NFI is an Essential Positive Transcription Factor for Human Papillomavirus Type 16 Early Gene Expression
Amy Baldwin1, Melissa K Hypes2, Lucia Pirisi3, Kim E Creek*, 3
Article Information
Identifiers and Pagination:
Year: 2007Volume: 1
First Page: 33
Last Page: 38
Publisher Id: TOVJ-1-33
DOI: 10.2174/1874357900701010033
Article History:
Received Date: 12/10/2007Revision Received Date: 6/11/2007
Acceptance Date: 12/11/2007
Electronic publication date: 22/11/2007
Collection year: 2007
open-access license: This is an open access article distributed under the terms of the Creative Commons Attribution License (http://creativecommons.org/licenses/by/2.5/), which permits unrestrictive use, distribution, and reproduction in any medium, provided the original work is properly cited.
Abstract
Human papillomavirus type 16 (HPV16) is the primary etiologic agent for greater than 50% of all cervical carcinomas.
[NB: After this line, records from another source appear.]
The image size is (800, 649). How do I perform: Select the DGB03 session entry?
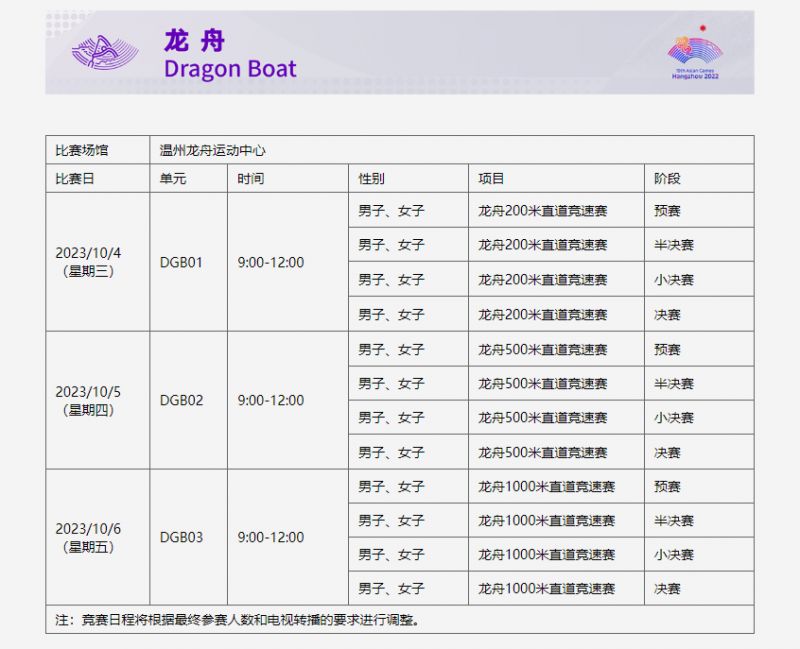181,537
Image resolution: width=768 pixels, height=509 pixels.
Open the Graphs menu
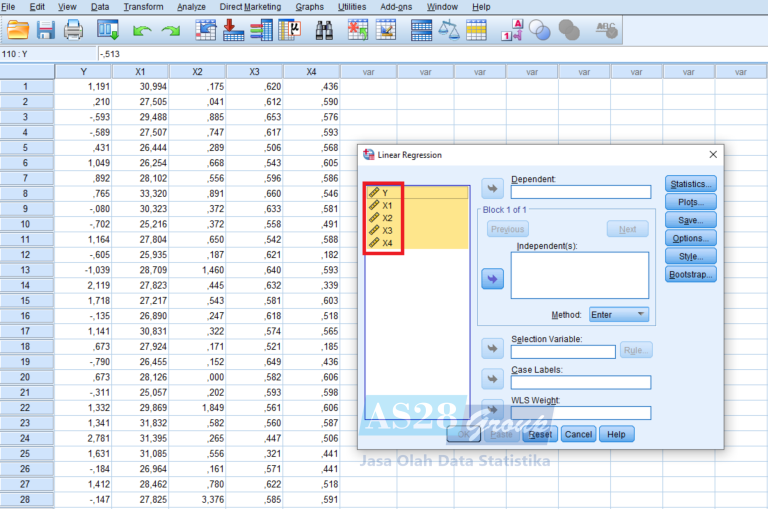(x=310, y=7)
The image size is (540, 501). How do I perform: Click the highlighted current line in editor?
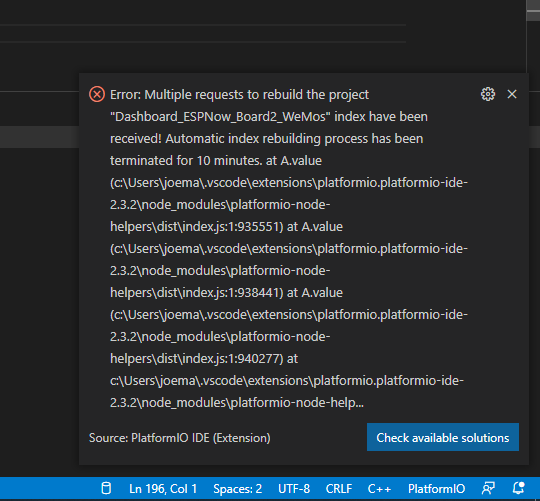(40, 137)
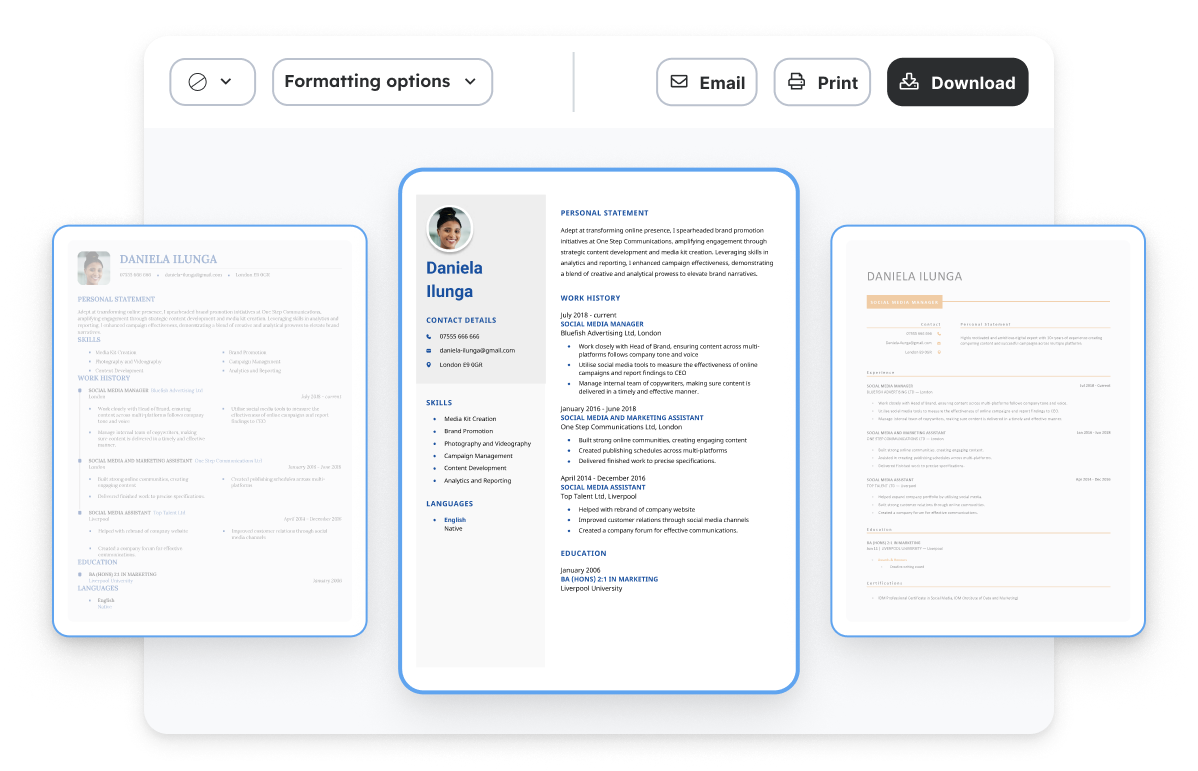The image size is (1198, 771).
Task: Open the Formatting options dropdown
Action: (367, 82)

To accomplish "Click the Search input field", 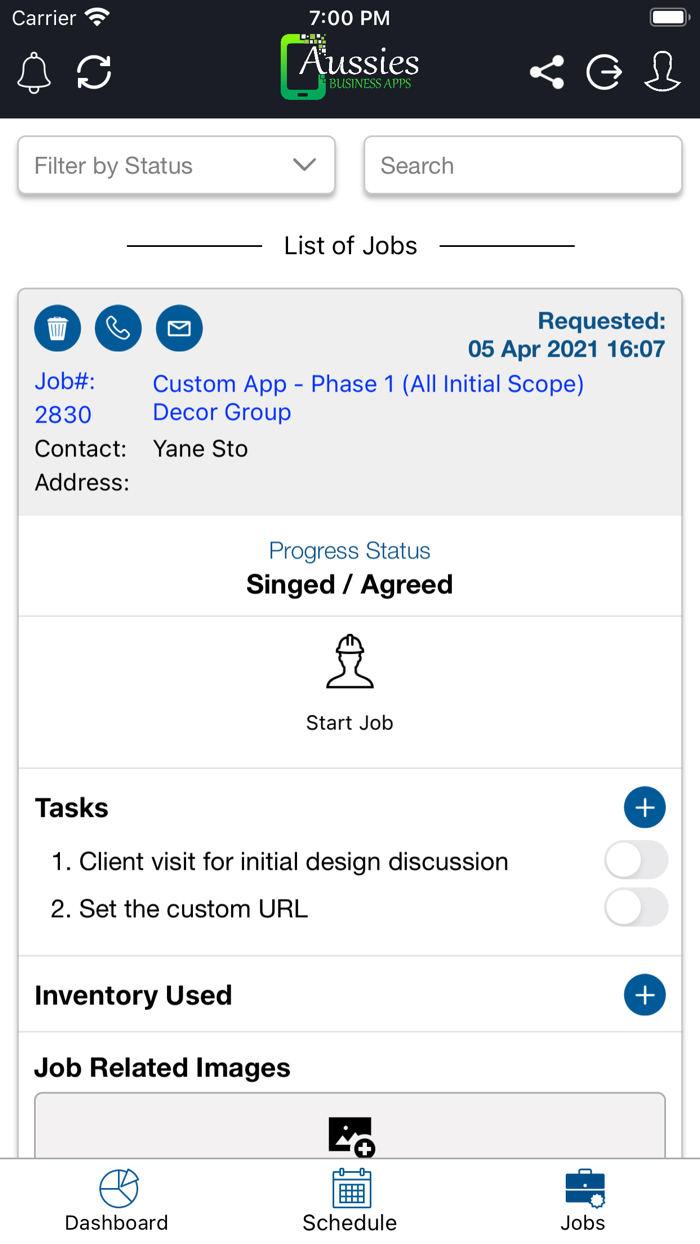I will tap(522, 166).
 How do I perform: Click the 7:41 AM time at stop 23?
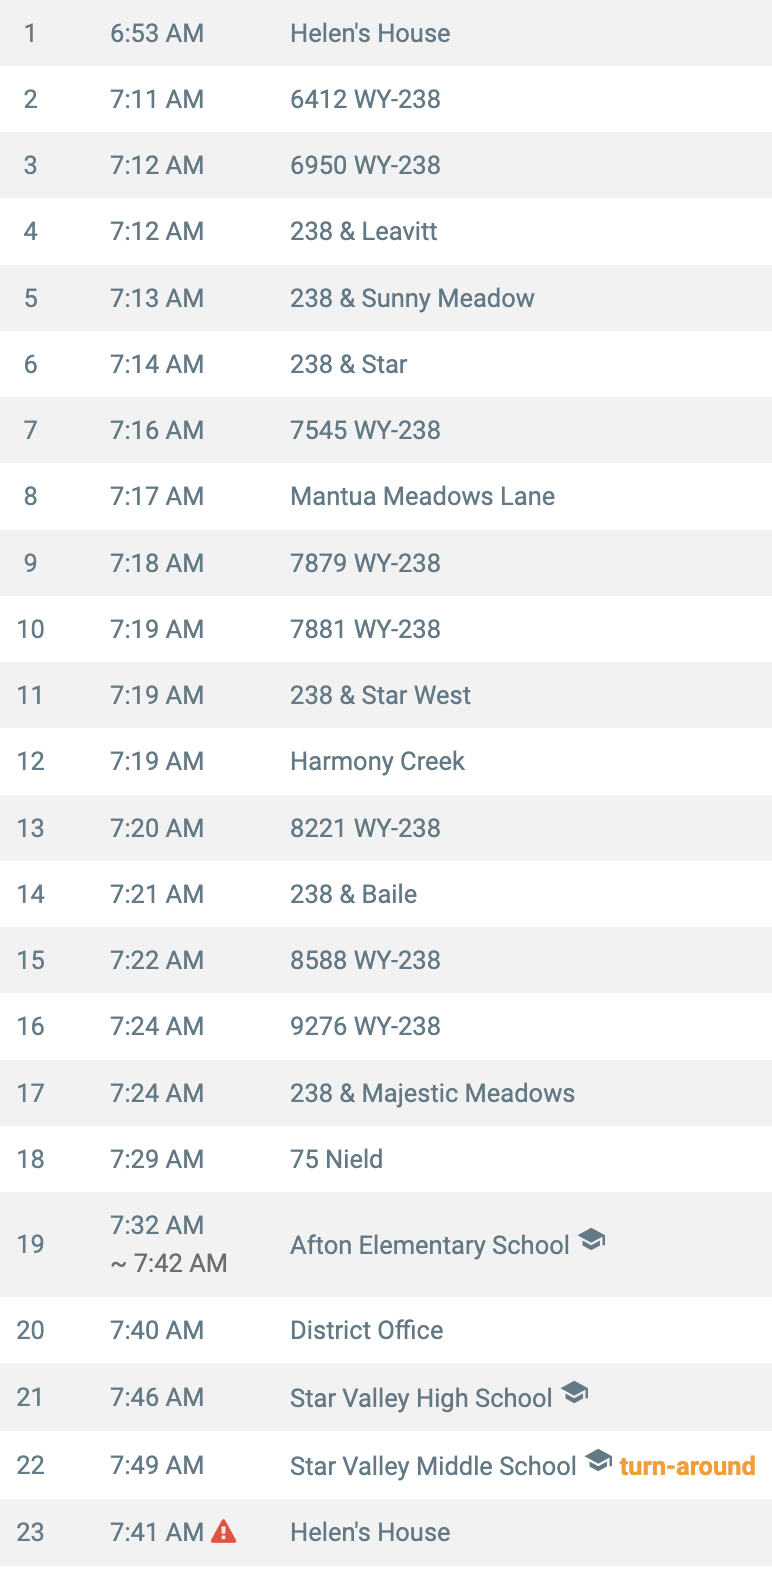pyautogui.click(x=157, y=1532)
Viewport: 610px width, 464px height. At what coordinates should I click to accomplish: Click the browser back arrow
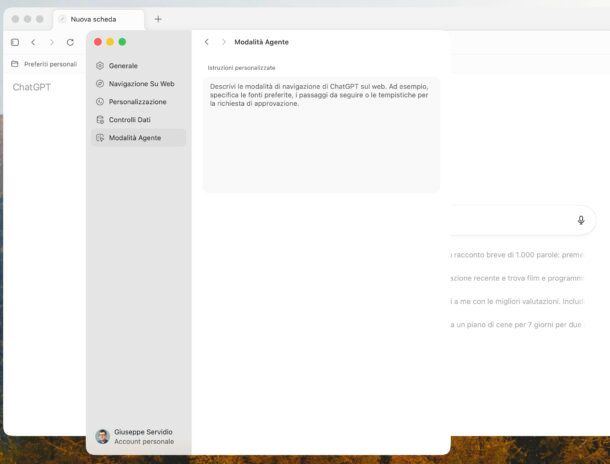pyautogui.click(x=33, y=42)
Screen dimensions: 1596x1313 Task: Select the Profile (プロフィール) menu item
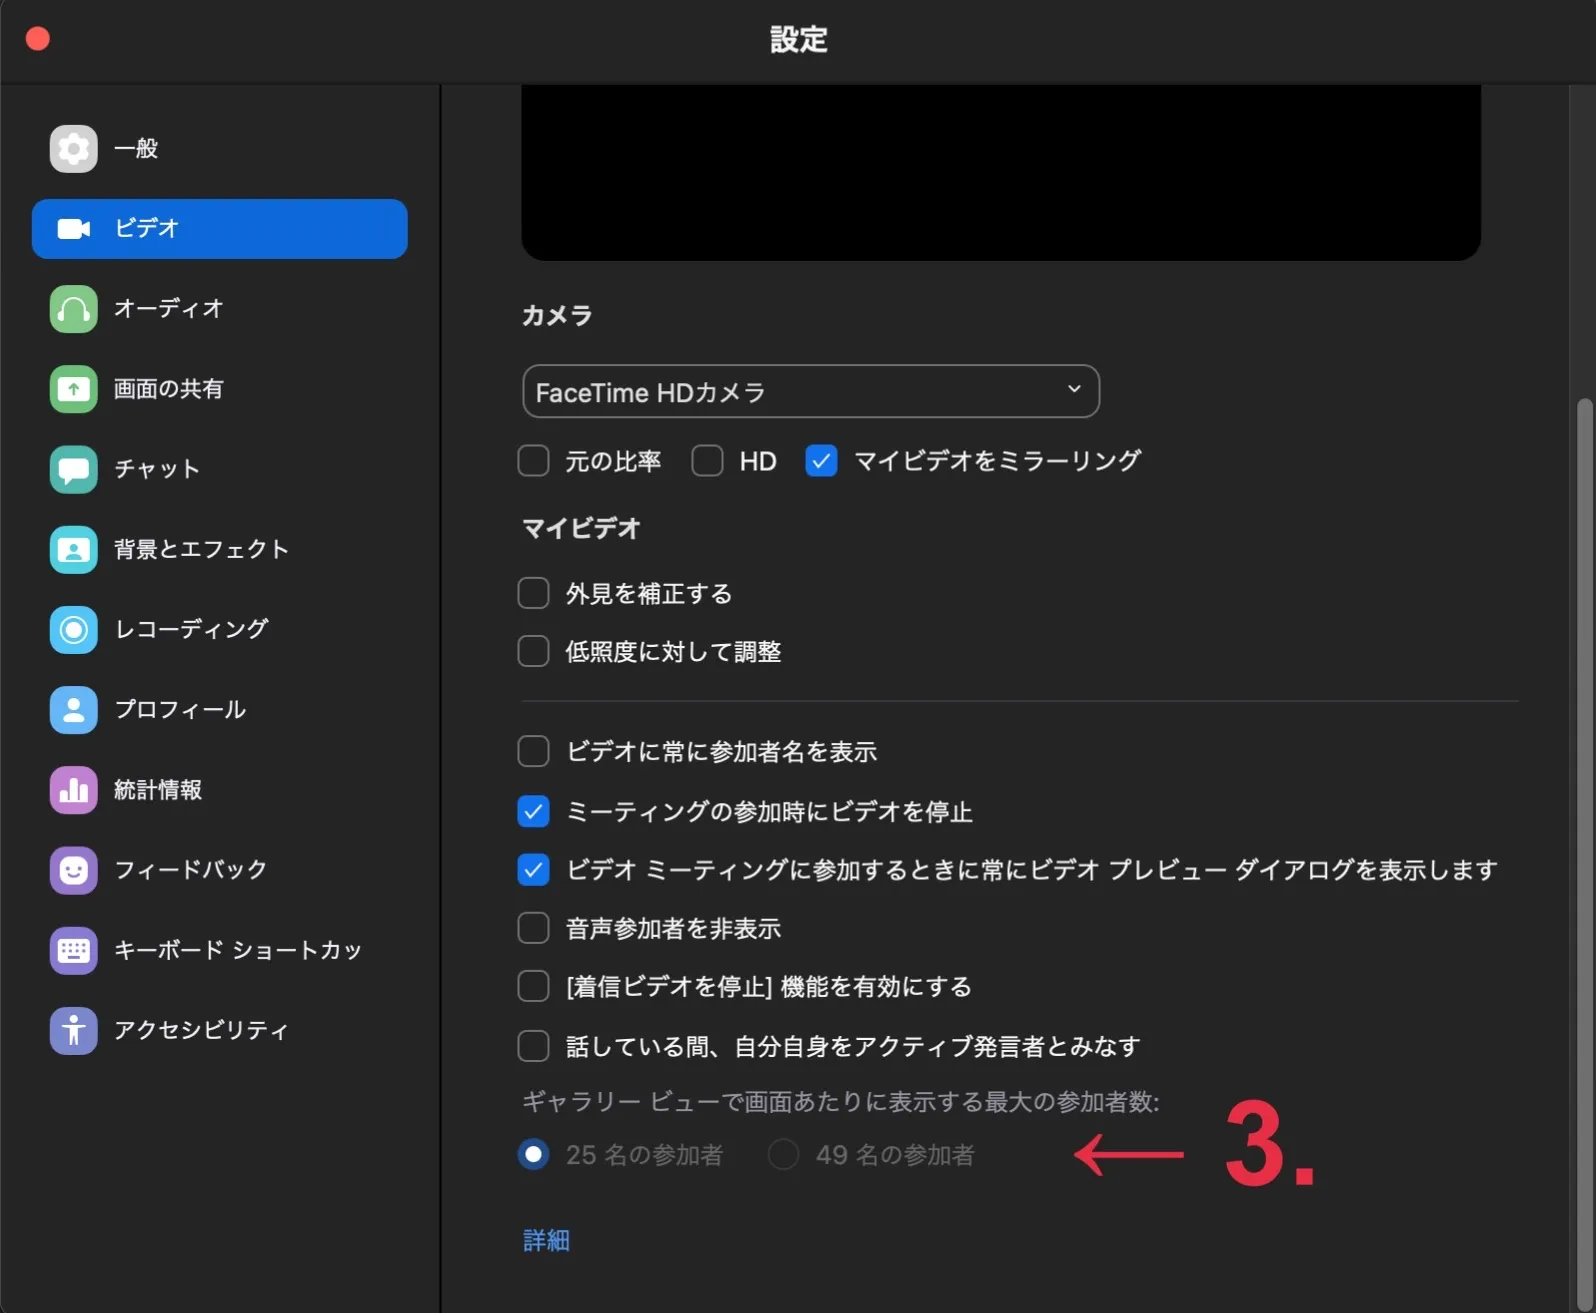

Expression of the HPV16 E6 and E7 oncoproteins is under control of the upstream regulatory region (URR), which contains a myriad of transcription factor binding sites, including 7 half sites for NFI. These NFI binding sites were used as probes in electrophoretic mobility shift assays (EMSAs), and mutational analysis of individual and multiple NFI binding sites was performed in order to demonstrate the relative importance of particular NFI sites to URR activity. By using 5 NFI half sites as an enhancer, we were able to detect a 4-fold increase in URR activity. Our results define the role and relative contribution of NFI binding sites to the basal activity of the HPV16 promoter, and demonstrate that NFI binding sites can act independently to enhance HPV16 URR activity in immortalized keratinocytes.